This was the big news story in Alaska for several days that week. A child and her babysitter were viciously attacked by the family pet pit bull. The owner surrendered the dog, waited for the girls father to return from his deployment in Iraq, and watched as his six-year-old daughter was taken off life support after she went into an irreversably vegetative state.
I don’t know how other Alaska residents felt about the pit bull joke, and obviously her audience loved it, but most of us here in “small town America” probably didn’t find it particularly funny."
I'm hiding out on the intertubes so I don't have to watch Sarah Palin. And Project Runway was much more fun than Huckabee et al. (Lee Ann won AGAIN!)
Am interested to hear what those of you with strong stomachs thought.
Am interested to hear what those of you with strong stomachs thought.
Good grief. It's not like she is the sitting President, a Republican who took a budget surplus and ran it into a record deficit by lying his way into two huge nation-building enterprises laden with billion-dollar crony contracts. It's not like she is one of the thousands of Republicans who worked to erode government controls over lending institutions, triggering financial collapse and billion-dollar bank bailouts.

__________________________________________________

*Goal of the exercise*: Print the full Sarah Palin passage word for word.

*Supplied information*:
__________________________________________________

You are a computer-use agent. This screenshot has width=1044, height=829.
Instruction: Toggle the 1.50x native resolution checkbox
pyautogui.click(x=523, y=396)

__________________________________________________

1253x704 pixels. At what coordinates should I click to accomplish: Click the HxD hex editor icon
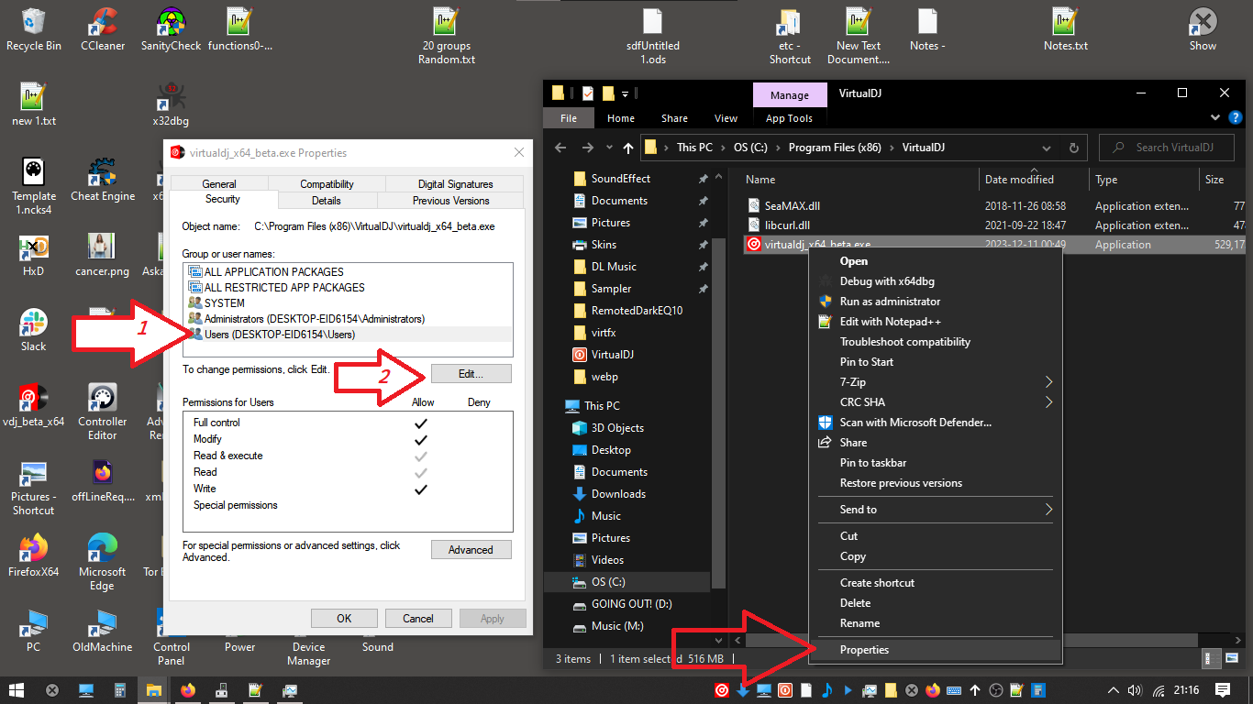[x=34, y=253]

__________________________________________________

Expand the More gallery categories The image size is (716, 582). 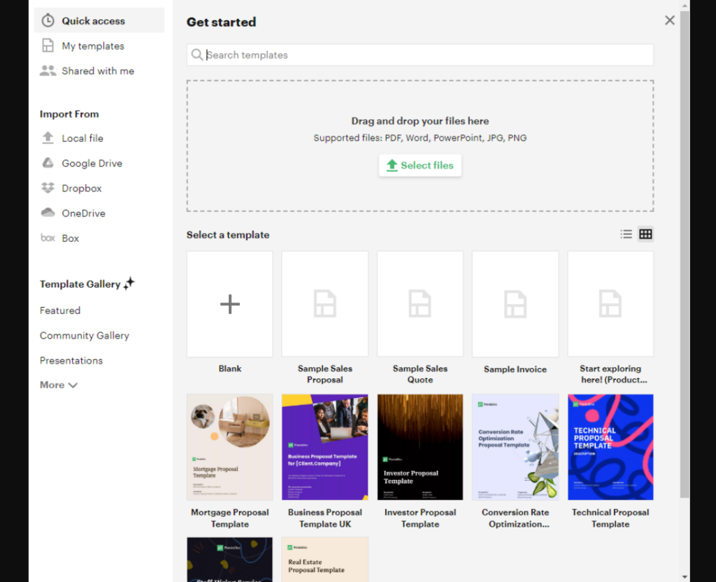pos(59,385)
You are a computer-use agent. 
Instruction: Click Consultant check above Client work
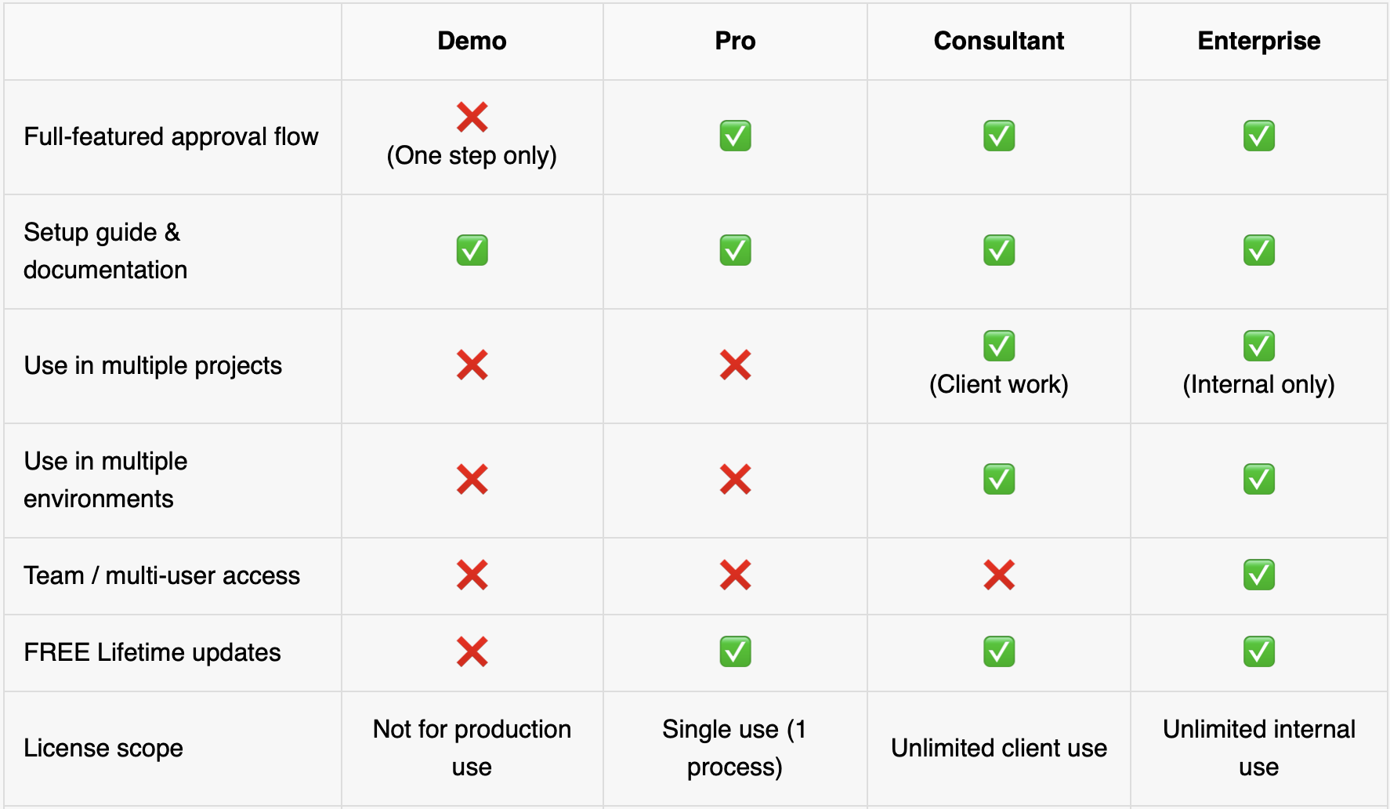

__________________________________________________

*Exercise answer*:
This was the big news story in Alaska for several days that week. A child and her babysitter were viciously attacked by the family pet pit bull. The owner surrendered the dog, waited for the girls father to return from his deployment in Iraq, and watched as his six-year-old daughter was taken off life support after she went into an irreversably vegetative state.
I don’t know how other Alaska residents felt about the pit bull joke, and obviously her audience loved it, but most of us here in “small town America” probably didn’t find it particularly funny."
I'm hiding out on the intertubes so I don't have to watch Sarah Palin. And Project Runway was much more fun than Huckabee et al. (Lee Ann won AGAIN!)
Am interested to hear what those of you with strong stomachs thought.
Am interested to hear what those of you with strong stomachs thought.
Good grief. It's not like she is the sitting President, a Republican who took a budget surplus and ran it into a record deficit by lying his way into two huge nation-building enterprises laden with billion-dollar crony contracts. It's not like she is one of the thousands of Republicans who worked to erode government controls over lending institutions, triggering financial collapse and billion-dollar bank bailouts.